Readers are always referring me to articles that list top sales traits, that discuss what makes salespeople great, that name the most important selling skills, or that otherwise contradict the science-based findings and statistics that I share in my articles.

In that regard, today was very much the same when a reader referred me to this LinkedIn article that revealed the Top 5 Traits of the Best Salespeople.  As a matter of fact, I actually found the article refreshing.  First, the 5 traits were admittedly based on observation.  Second, the author asked readers to submit their own top 5.  And third, his five weren't that far off the track from what the science says.  Nice job Bill Golder!

I will list Bill's top 5 below, along with the actual scientific findings they are best aligned with, and provide some context for those findings.  The test as to whether Bill's five are legitimate Top Traits of the Best Salespeople is not whether or not they line up with any of our scientific findings on top Salespeople (we have evaluated over one million salespeople); it's whether or not they actually differentiate top salespeople from bottom salespeople.  Let's take a look:

Bill's #1 is Naturally Curious. While there isn't a scientific corollary to that, there are some findings and competencies that we can hook it up with.  Natural Curiosity is a nice way of connecting some of the attributes that reside in OMG's Sales Core Competency Consultative Seller.  Asks lots of questions, Asks Great Questions, And Makes No Assumptions are three of the ten attributes of the Consultative Seller competency. On average, salespeople have 54% of the attributes of the Consultative Seller competency but the top 10% of all salespeople average 70%.  It's an extremely important competency and when you consider just how crucial it is, and then consider that the bottom half of all salespeople average only 44% of that competency, you'll immediately understand why so many salespeople suck!  

Top 10% of all salespeople - 70%  
Bottom half of all salespeople 44%
Meets the Criteria to differentiate.

Bill's #2 is Student and Teacher.  Again, there isn't a specific corollary to that but if you read the paragraph that accompanies #2, you'll see it's the ability to connect the dots and present an appropriate solution to pain points or, what I call compelling reasons to buy.  OMG calls this competency Presentation Approach.  Taking the same route as we did on #1, on average, salespeople have 65% of the attributes of the Presentation Approach competency but the top 10% of all salespeople average 78%.  It's an important competency because it determines whether salespeople are presenting the correct information to the correct people at the correct time in the process. The bottom half of all salespeople average only 58% of that competency.

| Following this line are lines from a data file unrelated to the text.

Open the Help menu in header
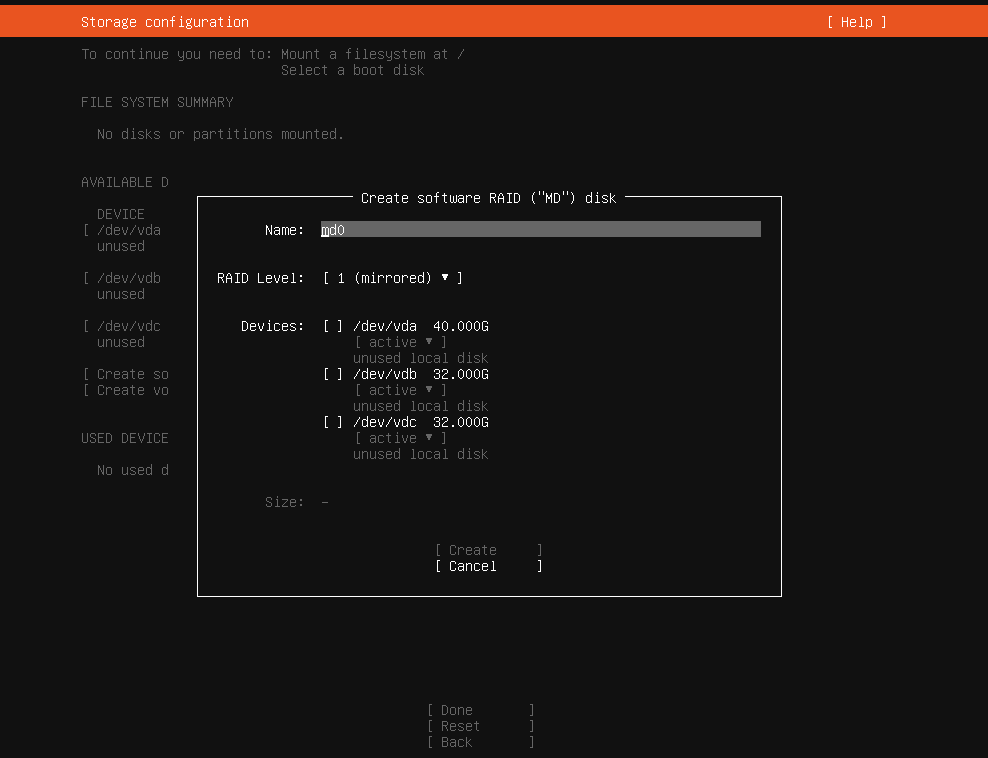Viewport: 988px width, 758px height. [856, 22]
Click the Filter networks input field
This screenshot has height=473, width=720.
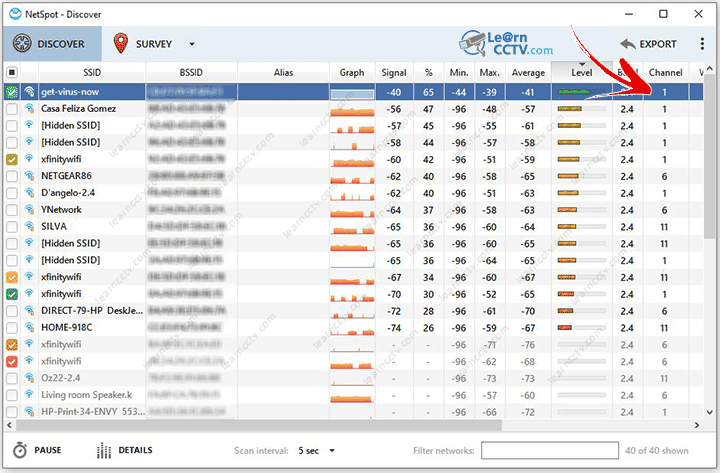[x=550, y=451]

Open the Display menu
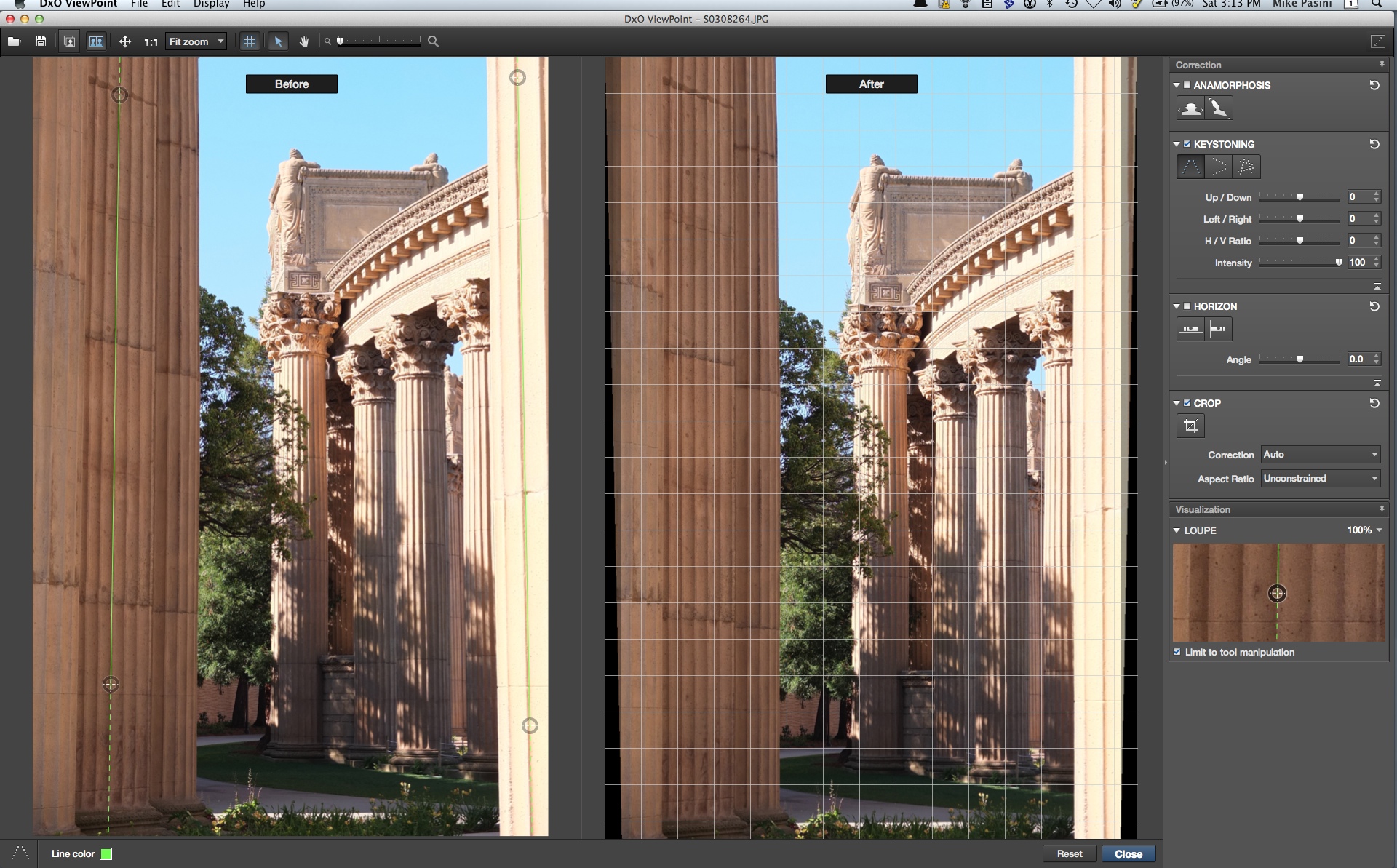coord(211,4)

Top 10% of all salespeople - 78%  
Bottom half of all salespeople 58%
Meets the Criteria to differentiate.

Bill's #3 is Loses Fast.  This time there is a direct correlation to the Rejection Proof Competency.  Unlike Fear of Rejection, Rejection Proof measures a salesperson's ability to recover quickly.  Unlike the first two examples which are tactical, the Rejection Proof Competency is part of Sales DNA.  On average, salespeople have 82% of the attributes of the Rejection Proof competency but the top 10% of all salespeople average 94% and the bottom half of all salespeople average 73% of that competency.

Top 10% of all salespeople - 94%  
Bottom half of all salespeople 73%
Fails to Meet the Criteria to differentiate.

Bill's #4 is Passionate which directly correlates to OMG's Desire for Sales Success.  This Sales Core Competency is in the Will to Sell (or Grit) category.  On average, salespeople score 82% on Desire, the top 10% of all salespeople score 88% and the bottom half of all salespeople average 77% of that competency.

Top 10% of all salespeople - 88%  
Bottom half of all salespeople 77%
Fails to Meet the Criteria to differentiate.

Bill's #5 is Likeable.  OMG has a likeable finding - it's an attribute within the Relationship Builder Competency.  On average, salespeople score 52% on Relationship Building, the top 10% of all salespeople score 53% and the bottom half of all salespeople average 51% of that competency.

Top 10% of all salespeople - 53%  
Bottom half of all salespeople 51%
Fails to Meet the Criteria to differentiate.

As you can see, the bottom half of the sales population scores well and or within close proximity to the top 10% in three of the traits so those three fail to differentiate tops from bottoms.  But let's not discount how well Bill did at identifying 5 traits that still matter in professional sales!

So which findings best differentiate top salespeople from everyone else?  I wrote about them in an epic article - a Rebuttal (to a junk science article) on What Elite Salespeople Do Differently. 

Finally, many readers missed this article with two great sales lessons.

Topics: Dave Kurlan, Great salespeople, sales expertise, personality traits of successful salespeople, top performers, OMG Assessment

How to Get Top Performance From Your Salespeople in December

Posted by Dave Kurlan on Mon, Dec 05, 2011 @ 09:12 AM

top sales performerHeading into the last week of the month, quarter or year, would you prefer to be ahead of goal or behind?  And what about your salespeople - would you prefer for them to be ahead of goal or behind?  

Are you sure?  I didn't ask how you wanted them to finish...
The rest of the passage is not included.